After letting it sit for three days, I checked out my chicken mummy. The mixture of salt and bicarb looked like it had absorbed a fair bit of water, and I detected a faint whiff of something rotten. Yes, it was coming along nicely!

Not wanting to gross out my co-workers, I took the bag home. It was raining outside, so I decided the laundry was the best place to open the bag. I put the tray in the bottom of the sink, and opened the bag. I poured the contents into the tray. The smell was revolting – even worse than I expected.

After the smell, the next thing I noticed was the colour of the chicken. The skin was no longer a pale pink – it had turned much darker, while the flesh of the chicken had turned yellow.
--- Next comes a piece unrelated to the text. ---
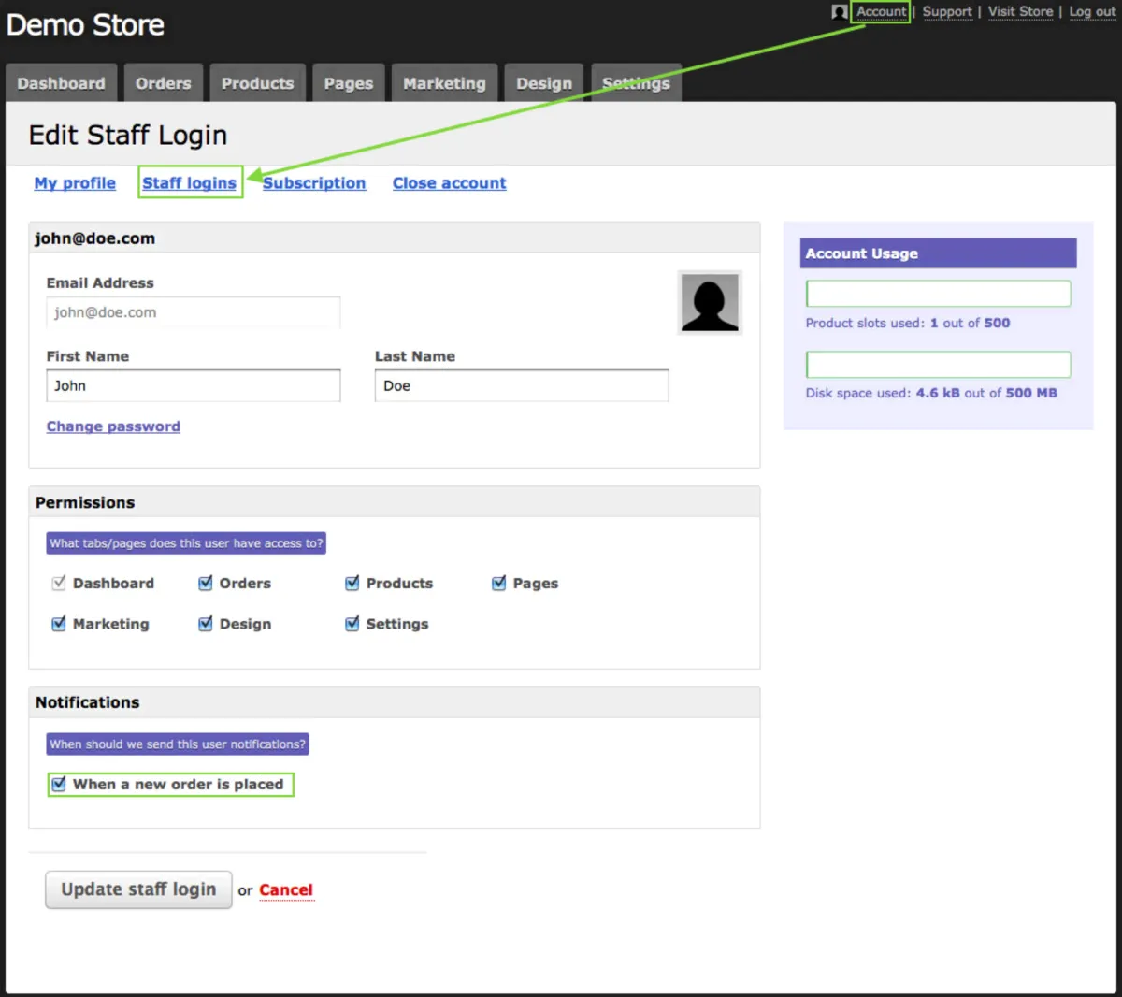Uncheck the Marketing permission checkbox

[x=59, y=624]
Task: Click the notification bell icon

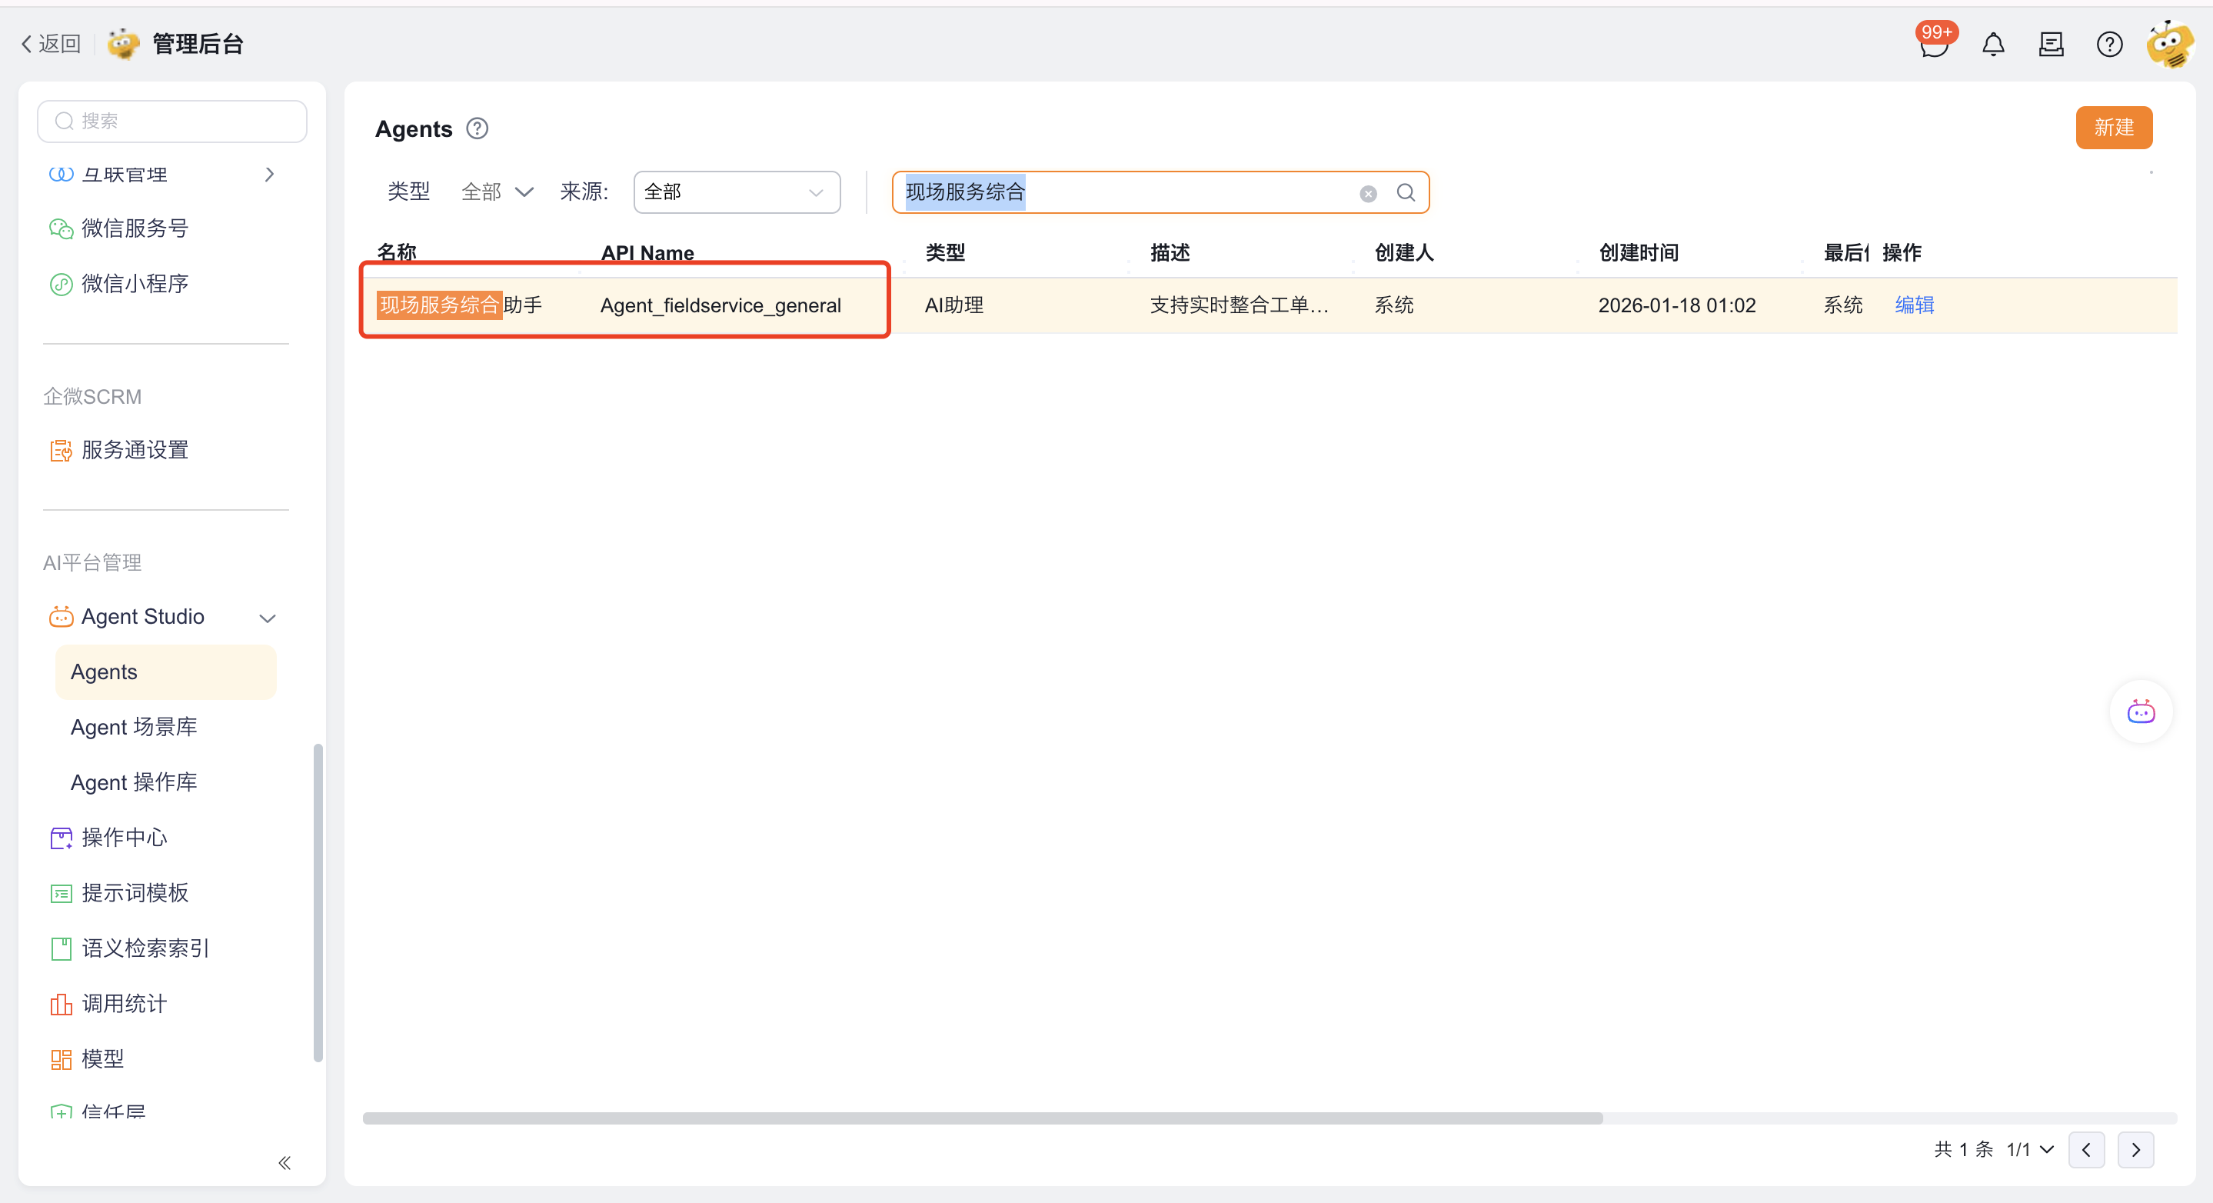Action: point(1993,44)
The skin was dry and leathery.

Chicken carcass surrounded by a mixture of bicarb soda and salt.

Observations: the chicken smelled awful, its colour had changed and the skin felt like leather.

Trying not to be sick, I cleared away some of the drying mixture that had crusted on. The mixture of salt and bicarb was doing its job. It was clumping together and felt moist, indicating that it was absorbing the water from the chicken. I removed the sock from the cavity of the carcass. It was actually damp – that’s how much water it had absorbed. I filled a new old sock with drying mixture and put this in the cavity.

I got a new bag, poured some fresh drying mixture into it, added the chicken and sealed it. I now had four kilograms of used drying mixture. I realised that if I kept using a fresh mix every time, I could quickly cause a salt and bicarb shortage. So, I came up with an idea: I could dry out the mixture and reuse it next time.

I turned the oven on to 100°C and put the tray in to dry out the mixture. My kitchen started to smell like it had rotten chicken stew boiling away. I tried turning up the heat to 250°C. The smell went away. I removed the tray after leaving it in the oven for an hour or so. The lumps had hardened, so I broke them up with a pestle, and stirred it around a bit. I put it back in the oven for another half an hour. When I removed the tray this time, I had a dry mixture again. Hopefully it will prove to be useful in a few days time!

My boss was a bit worried about people getting sick if they tried this activity. So I emailed Dr Kari Gobius from CSIRO Food and Nutritional Sciences. He said the highest risk bacterial hazards would be Salmonella, Campylobacter and E. coli. However he also offered these words of encouragement, “You have a pretty high likelihood of success with this approach because you’re really driving the ‘drying out process’ and that’s exactly what the bacteria don’t like. Bacteria love water and they’re not happy without it.”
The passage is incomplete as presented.